The terrain around Megali Sterna is flat to the southeast, but to the northwest it is hilly. The terrain around Megali Sterna slopes south. (Note: Calculated from the variance in all elevation data (DEM 3 ") from Viewfinder Panoramas, within 10 km radius. :sv:Lsjbot-algoritmnot) The highest point in the vicinity is 331 metres above sea level, 2.9 km north of Megali Sterna. (Note: Calculated from height data (DEM 3 ") from Viewfinder Panoramas.) Around Megali Sterna it is quite sparsely populated, with 42 inhabitants per square kilometre. The nearest major community is Kilkis, 16.5 km southeast of Megali Sterna. The area around Megali Sterna consists mostly of agricultural land.

The climate in the area is temperate. Average annual temperature in the neighbourhood is 16 °C. The warmest month is July, when the average temperature is 30 °C, and the coldest is January, with 3 °C. Average annual rainfall is 984 millimetres. The wettest month is February, with an average of 137 mm of precipitation, and the driest is August, with 32 mm of precipitation.

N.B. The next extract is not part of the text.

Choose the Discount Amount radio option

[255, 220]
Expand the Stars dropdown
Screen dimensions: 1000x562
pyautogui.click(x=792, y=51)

As per the Kallikratis plan, this village, together with Michalitsi and Soultogianneika, constitute the local community of Megali Sterna, which belongs to the municipal unit of Cherso in the municipality of Kilkis. According to the 2021 census has a population of 323 permanent residents.

==History==
===In the Ottoman Empire===
In the 19th century Chuguntsi was a Bulgarian village in the Demirhisar Kaza of the Sanjak of Serres of the Ottoman Empire. In the "Ethnography of the Provinces of Adrianople, Monastir and Thessaloniki", published in Constantinople in 1878 and reflecting the statistics of the male population from 1873, Chiguntsi (Tchigountzi) is listed as a settlement with 368 Bulgarians in 70 households.

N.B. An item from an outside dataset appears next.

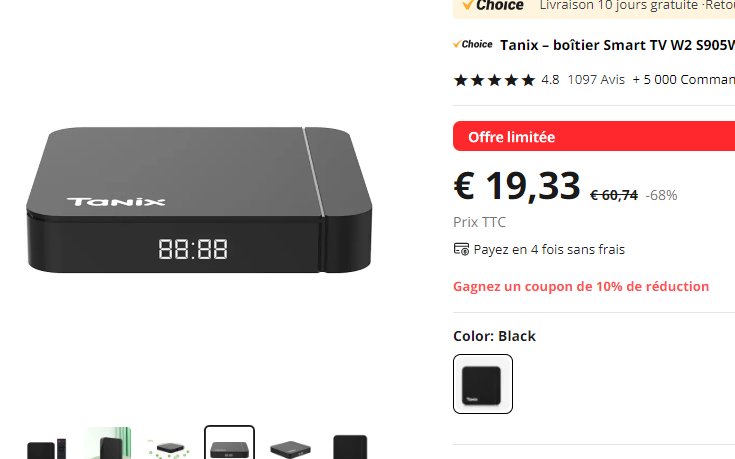Select thumbnail of box with green dots
The image size is (735, 459).
click(x=169, y=443)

According to the statistics of Vasil Kanchov ("Macedonia. Ethnography and Statistics") in 1900 Chuguntsi was a village in Dojran said with 250 Bulgarian Christian inhabitants.

The population of the village is under the rule of the Bulgarian Exarchate. According to the secretary of the Exarchate Dimitar Mishev (" La Macedoine et sa Population Chrétienne ") in 1905 Chuguntsi (Tchougountzi) is a village in Kilkis said with 400 Bulgarian exarchists and a Bulgarian school.

At the outbreak of the Balkan War in 1912, two people from Chuguntsi were volunteers in the Macedonian-Edirne militia.

===In Greece===
After the Second Balkan War, Cugunci came under Greek sovereignty. The Cugunci Sector of the Macedonian front was the scene of fighting between the Bulgarians and the Entente forces dominated by the Armée d'Orient (1915–1919). A number of photos from this time have survived.

In 1913, after the Second Balkan War, the village was in Greece. Its population emigrated to Bulgaria and was replaced by Greek refugees who were resettled there. In 1926 the village was renamed Megali Sterna. Pontian refugees from Varkenes in the Kars region of Turkey settled in the village. In 1928, the population of the village was entirely refugee with 124 families and 445 refugees.

To the north of the village is the church of the Exaltation of the Holy Cross which is a post-Byzantine three-aisled basilica of the middle of the 19th century and has been characterised as a monument in need of special state preservation. The Church of the Exaltation of the Holy Cross from the middle of the 19th century was declared a historical monument on June 27, 1987.